Covid-19 e estupidez

Barrada a entrada de portugueses em dez países europeus, porque o índice de infectados pelo Covid-19 está acima de 20-25/100.000 habitantes. O governo assobia para o lado e diz que vai responder a esses países. Acho bem. Mas não seria melhor atentar nesses grupos que se juntam para festanças de onde depois saem infectados, de empresas que têm pessoal a trabalhar sem as condições de segurança (a televisão tem passado essas situações), da malta da construção civil que trabalha lado a lado sem usarem máscara (aqui à minha frente há um prédio com trabalhadores nessas condições e conheço outros), de abrirem as portas aos negócios cedo demais, de receberem a Web Summit, a Champions?

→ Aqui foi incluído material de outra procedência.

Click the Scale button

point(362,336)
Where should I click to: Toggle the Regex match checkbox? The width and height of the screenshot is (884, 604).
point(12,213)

Ontem morreu um médico com Covid-19, após quarenta e tal dias nos cuidados intensivos, médico de 68 anos e sem doenças. Começámos bem, mas estamos a ir mal, com mais casos de infectados, porque começam a desaparecer as campanhas de cuidados a ter face à pandemia e porque há pessoas suficientemente estúpidas que se estão borrifando para eles próprios e para os outros. Quem controla estas situações?

A culpa é das estátuas

Há por aí talibãs e a gente não sabia. Mas já sabíamos que a idiotice é uma doença que afeta aqueles que se julgam inteligentes e donos da verdade. O mundo está cada vez mais básico e os humanos a regredir para estádios animalescos, ao mesmo tempo que a tecnologia se desenvolve aceleradamente. Parece contraditório, mas se calhar não é. O espetro da Inquisição, por seu lado, é como um vírus que se julgava extinto e afinal continuava apenas inerte, à espera de oportunidade para atacar.